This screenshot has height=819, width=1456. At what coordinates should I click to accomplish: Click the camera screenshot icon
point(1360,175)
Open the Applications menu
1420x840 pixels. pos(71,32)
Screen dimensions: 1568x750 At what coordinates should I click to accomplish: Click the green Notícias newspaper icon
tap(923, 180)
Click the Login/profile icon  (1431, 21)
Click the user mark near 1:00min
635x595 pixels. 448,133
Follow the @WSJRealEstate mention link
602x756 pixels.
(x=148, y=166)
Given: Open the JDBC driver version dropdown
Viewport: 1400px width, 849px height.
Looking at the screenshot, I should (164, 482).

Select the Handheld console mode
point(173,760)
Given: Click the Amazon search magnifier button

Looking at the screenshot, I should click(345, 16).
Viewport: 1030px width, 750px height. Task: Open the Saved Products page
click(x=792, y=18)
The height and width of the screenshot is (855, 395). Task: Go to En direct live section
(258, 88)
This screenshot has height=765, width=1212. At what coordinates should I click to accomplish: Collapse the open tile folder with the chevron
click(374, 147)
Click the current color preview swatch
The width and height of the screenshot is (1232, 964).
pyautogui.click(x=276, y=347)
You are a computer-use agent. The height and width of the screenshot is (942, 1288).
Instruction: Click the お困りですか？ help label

+-------+

The request
Return all of the entries above line for line, copying each one verbatim with no changes.

Expected answer
This screenshot has height=819, width=1456. At what coordinates should I click to accomplish: Click the camera screenshot icon
point(1360,175)
Open the Applications menu
1420x840 pixels. pos(71,32)
Screen dimensions: 1568x750 At what coordinates should I click to accomplish: Click the green Notícias newspaper icon
tap(923, 180)
Click the Login/profile icon  (1431, 21)
Click the user mark near 1:00min
635x595 pixels. 448,133
Follow the @WSJRealEstate mention link
602x756 pixels.
(x=148, y=166)
Given: Open the JDBC driver version dropdown
Viewport: 1400px width, 849px height.
Looking at the screenshot, I should (164, 482).

Select the Handheld console mode
point(173,760)
Given: Click the Amazon search magnifier button

Looking at the screenshot, I should click(345, 16).
Viewport: 1030px width, 750px height. Task: Open the Saved Products page
click(x=792, y=18)
The height and width of the screenshot is (855, 395). Task: Go to En direct live section
(258, 88)
This screenshot has height=765, width=1212. At what coordinates should I click to accomplish: Collapse the open tile folder with the chevron
click(374, 147)
Click the current color preview swatch
The width and height of the screenshot is (1232, 964).
pyautogui.click(x=276, y=347)
You are a computer-use agent. The height and width of the screenshot is (942, 1288).
Instruction: Click the お困りですか？ help label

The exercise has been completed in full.